We read it carefully. We did not simply adopt their method — but we did add it to the site as a benchmark. Here is what they did, how it differs from our approach, and what we think the two together are worth.

What the paper does

Eloundou et al. took the O*NET database — roughly 19,000 tasks across 923 US occupations — and asked a simple question for every task: could access to an LLM reduce the time required to complete this by at least 50%? They called this "exposure." A task was rated E0 (no exposure), E1 (direct exposure — GPT alone does it), or E2 (LLM+ exposure — needs software built on top). Human annotators labelled a sample. GPT-4 labelled the rest. They combined the two into an occupation-level score, with E1 + 0.5×E2 as their primary estimate (they call it β).
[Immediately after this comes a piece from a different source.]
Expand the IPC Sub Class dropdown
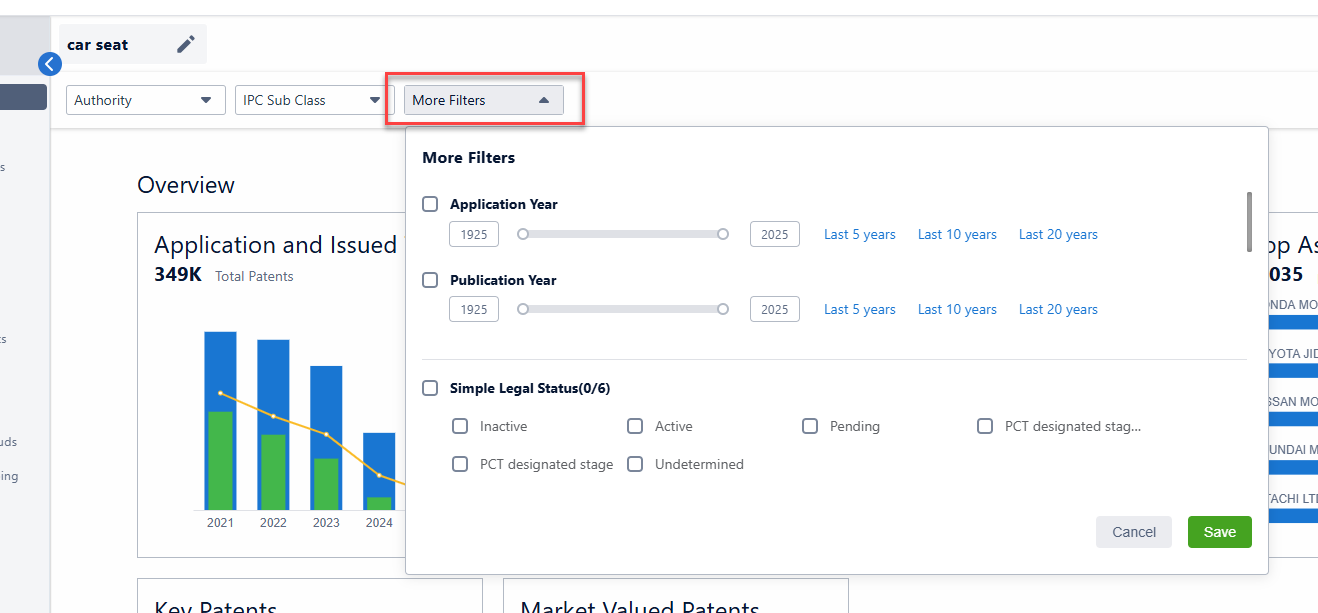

The headline finding: around 80% of US workers could have at least 10% of their tasks affected. About 19% could see half or more of their tasks exposed. Higher-income, more educated roles showed more exposure, not less — a reversal of how earlier automation waves played out.

How automatable.me works differently

Our method is not a single binary question. We use three layers.

First, the I/O layer: what goes into the task, and what comes out? A task that starts and ends entirely in digital form (DD) sits in the high-automation zone by default. A task that requires physical presence or real-world output (AA) is the furthest from automation. This gives us a naive score — a ceiling based on the nature of the work alone.

Second, substrate thickness: how much informal knowledge does this task require? A task anyone could do on their first day scores differently from one that takes years of accumulated context to do well. Thick substrate compresses the score significantly.

Third, social function: is human presence part of the value itself? A negotiation, a therapy session, a performance review — these are not just tasks that happen to involve people. The human relationship is the product. Removing the person does not automate the task; it destroys it.

The result is an effective score that is almost always lower than the naive ceiling. That gap — between what AI could theoretically handle and what it realistically can — is the core insight we try to show every person who uses the site.

A comparison

The Eloundou method is simpler, standardised, peer-reviewed, and covers all US occupations from a consistent base. It answers one question cleanly: can an LLM cut this task's time in half? That is exactly the right question for a labour economist building a macro picture of AI exposure across the economy.

Our method is personalised. The task list is generated for the specific person doing the assessment, not pulled from a database of averages. The person themselves allocates their time across those tasks. The substrate and social layers capture dimensions that a time-reduction threshold cannot: whether a task requires trust, relationship, or years of informal knowledge that no LLM can replicate. That is exactly the right framing for an individual trying to understand their own position.

Neither method is simply better. They are answering related but different questions. The Eloundou score tells you where the typical person in your occupation sits in a research dataset. Our score tells you where you sit, given how you actually spend your time.

What we built

Every results page and profession page on automatable.me now shows both scores side by side. Your personalised effective score appears alongside the research benchmark for your occupation — drawn directly from the human-annotated β estimates in the Eloundou et al. dataset.

If your score is above the benchmark, your specific task mix or context may carry more exposure than the average for your role. If it is below, the way you have described your work suggests more protection than the typical person in your field. If it is close, you are roughly where the outside research would expect.

We think showing both is more honest than showing either alone. One number, however carefully derived, is always a reduction. Two numbers from different methods, pointing in a similar direction, start to feel like evidence.